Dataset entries
::::::::::

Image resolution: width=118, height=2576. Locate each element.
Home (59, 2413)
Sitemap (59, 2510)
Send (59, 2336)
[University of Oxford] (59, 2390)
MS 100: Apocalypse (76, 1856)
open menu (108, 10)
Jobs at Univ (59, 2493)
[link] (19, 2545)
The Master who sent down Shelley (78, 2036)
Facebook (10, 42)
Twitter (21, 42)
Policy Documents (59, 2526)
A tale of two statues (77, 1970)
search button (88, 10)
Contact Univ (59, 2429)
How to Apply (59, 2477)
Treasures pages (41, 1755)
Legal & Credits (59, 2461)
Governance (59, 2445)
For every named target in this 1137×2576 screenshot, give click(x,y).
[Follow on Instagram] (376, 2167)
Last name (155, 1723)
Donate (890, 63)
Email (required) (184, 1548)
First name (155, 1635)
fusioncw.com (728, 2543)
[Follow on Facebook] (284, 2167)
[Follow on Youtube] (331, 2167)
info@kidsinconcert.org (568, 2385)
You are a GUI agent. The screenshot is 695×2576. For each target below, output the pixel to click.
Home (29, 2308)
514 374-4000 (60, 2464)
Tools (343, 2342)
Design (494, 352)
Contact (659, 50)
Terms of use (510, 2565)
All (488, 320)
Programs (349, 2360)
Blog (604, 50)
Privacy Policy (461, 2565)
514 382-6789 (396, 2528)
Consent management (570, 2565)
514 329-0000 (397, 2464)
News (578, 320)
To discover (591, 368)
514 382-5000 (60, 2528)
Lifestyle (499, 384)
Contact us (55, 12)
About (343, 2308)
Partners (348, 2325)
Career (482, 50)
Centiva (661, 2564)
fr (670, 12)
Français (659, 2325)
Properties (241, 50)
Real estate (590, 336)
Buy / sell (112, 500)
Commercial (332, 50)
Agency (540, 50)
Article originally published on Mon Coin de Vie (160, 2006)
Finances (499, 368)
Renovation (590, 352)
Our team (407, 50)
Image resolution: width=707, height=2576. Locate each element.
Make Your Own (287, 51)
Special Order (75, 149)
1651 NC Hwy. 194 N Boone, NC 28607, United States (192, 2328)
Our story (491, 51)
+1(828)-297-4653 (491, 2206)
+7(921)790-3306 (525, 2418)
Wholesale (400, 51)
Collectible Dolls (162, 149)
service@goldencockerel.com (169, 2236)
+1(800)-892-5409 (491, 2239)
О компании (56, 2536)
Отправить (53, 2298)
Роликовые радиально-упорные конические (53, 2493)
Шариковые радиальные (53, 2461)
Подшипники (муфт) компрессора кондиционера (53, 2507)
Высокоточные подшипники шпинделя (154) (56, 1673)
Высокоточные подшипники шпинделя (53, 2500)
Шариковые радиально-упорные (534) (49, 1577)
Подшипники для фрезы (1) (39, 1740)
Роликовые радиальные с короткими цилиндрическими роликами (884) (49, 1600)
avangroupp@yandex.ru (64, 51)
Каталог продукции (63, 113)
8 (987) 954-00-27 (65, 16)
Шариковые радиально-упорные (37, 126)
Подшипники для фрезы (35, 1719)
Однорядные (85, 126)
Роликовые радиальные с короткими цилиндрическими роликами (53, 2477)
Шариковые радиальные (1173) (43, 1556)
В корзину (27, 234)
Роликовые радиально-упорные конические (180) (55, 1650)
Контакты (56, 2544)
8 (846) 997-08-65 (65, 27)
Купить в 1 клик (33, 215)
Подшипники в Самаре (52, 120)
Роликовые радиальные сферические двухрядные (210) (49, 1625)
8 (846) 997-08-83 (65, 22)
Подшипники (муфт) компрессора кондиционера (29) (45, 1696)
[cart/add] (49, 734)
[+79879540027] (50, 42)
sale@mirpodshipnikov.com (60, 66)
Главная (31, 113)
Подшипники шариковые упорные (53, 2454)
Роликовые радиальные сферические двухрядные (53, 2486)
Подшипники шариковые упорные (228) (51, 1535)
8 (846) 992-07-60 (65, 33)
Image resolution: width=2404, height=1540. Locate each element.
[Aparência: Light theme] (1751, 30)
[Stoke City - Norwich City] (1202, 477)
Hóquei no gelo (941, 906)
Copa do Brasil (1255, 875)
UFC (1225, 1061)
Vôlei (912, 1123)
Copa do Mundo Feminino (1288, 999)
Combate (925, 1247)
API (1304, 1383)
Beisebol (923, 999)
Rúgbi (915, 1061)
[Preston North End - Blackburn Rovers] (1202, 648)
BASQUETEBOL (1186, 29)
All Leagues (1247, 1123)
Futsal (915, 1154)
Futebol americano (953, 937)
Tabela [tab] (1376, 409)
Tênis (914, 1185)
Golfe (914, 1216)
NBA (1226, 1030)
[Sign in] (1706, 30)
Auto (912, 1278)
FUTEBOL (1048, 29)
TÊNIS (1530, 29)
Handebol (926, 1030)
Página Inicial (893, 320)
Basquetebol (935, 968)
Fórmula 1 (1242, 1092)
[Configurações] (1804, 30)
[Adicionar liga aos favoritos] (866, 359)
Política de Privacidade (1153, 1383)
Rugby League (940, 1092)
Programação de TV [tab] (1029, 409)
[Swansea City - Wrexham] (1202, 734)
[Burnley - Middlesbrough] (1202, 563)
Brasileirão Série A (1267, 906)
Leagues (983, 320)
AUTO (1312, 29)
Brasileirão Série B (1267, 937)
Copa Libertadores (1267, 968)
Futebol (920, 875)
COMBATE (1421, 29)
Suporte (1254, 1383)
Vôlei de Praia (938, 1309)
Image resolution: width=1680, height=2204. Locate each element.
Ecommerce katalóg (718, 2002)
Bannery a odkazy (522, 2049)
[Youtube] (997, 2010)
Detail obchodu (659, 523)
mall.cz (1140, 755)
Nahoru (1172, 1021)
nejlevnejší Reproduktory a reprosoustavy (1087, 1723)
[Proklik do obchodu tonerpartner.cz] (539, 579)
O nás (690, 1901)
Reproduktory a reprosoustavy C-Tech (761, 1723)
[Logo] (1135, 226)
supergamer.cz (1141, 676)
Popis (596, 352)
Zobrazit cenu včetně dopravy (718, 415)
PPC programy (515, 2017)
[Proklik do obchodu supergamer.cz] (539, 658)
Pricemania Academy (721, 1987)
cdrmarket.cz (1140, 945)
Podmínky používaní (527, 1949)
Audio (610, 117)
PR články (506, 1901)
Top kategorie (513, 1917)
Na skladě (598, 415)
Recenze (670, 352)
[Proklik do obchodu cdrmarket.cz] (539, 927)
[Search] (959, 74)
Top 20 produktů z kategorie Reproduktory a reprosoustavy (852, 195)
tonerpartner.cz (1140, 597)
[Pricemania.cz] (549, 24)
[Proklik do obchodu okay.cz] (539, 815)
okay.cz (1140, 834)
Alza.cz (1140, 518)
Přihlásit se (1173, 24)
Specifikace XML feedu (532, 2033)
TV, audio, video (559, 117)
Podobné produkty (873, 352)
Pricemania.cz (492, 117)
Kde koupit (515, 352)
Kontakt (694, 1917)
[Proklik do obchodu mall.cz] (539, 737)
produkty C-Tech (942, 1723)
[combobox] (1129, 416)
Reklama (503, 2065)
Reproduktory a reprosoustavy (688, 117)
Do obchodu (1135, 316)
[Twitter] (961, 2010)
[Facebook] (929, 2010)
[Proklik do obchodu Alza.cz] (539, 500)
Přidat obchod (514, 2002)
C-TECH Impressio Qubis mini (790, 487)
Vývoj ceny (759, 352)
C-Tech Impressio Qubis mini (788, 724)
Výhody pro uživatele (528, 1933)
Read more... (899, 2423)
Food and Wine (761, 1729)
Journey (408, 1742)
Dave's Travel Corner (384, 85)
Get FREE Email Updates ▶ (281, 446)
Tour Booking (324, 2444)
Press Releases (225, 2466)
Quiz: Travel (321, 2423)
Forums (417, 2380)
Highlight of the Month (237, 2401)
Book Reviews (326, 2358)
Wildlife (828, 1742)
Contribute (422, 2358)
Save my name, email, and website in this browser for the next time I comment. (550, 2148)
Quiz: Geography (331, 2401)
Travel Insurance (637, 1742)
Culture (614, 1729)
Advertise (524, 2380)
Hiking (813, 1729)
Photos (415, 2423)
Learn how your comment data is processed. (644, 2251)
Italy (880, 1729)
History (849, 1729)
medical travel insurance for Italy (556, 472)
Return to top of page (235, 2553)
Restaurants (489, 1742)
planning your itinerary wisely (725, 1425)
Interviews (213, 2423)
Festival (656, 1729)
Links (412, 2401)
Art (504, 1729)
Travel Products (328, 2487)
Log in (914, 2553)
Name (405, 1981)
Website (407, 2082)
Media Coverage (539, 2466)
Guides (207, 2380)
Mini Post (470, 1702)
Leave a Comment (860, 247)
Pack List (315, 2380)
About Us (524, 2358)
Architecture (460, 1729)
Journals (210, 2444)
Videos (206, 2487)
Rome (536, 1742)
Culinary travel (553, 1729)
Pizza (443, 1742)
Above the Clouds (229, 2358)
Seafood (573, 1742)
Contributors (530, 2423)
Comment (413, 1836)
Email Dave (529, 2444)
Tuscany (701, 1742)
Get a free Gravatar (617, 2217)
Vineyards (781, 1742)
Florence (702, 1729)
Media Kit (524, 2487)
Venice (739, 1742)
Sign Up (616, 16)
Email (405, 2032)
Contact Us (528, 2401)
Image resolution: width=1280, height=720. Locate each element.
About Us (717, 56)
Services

::::::::::

Aim of the exercise: Set the entries down again exactly, beginning with their first line and ending with the line that contains "For every named"; omit all other lines.

Reply to the exercise:
Image resolution: width=118, height=2576. Locate each element.
Home (59, 2413)
Sitemap (59, 2510)
Send (59, 2336)
[University of Oxford] (59, 2390)
MS 100: Apocalypse (76, 1856)
open menu (108, 10)
Jobs at Univ (59, 2493)
[link] (19, 2545)
The Master who sent down Shelley (78, 2036)
Facebook (10, 42)
Twitter (21, 42)
Policy Documents (59, 2526)
A tale of two statues (77, 1970)
search button (88, 10)
Contact Univ (59, 2429)
How to Apply (59, 2477)
Treasures pages (41, 1755)
Legal & Credits (59, 2461)
Governance (59, 2445)
For every named target in this 1137×2576 screenshot, give click(x,y).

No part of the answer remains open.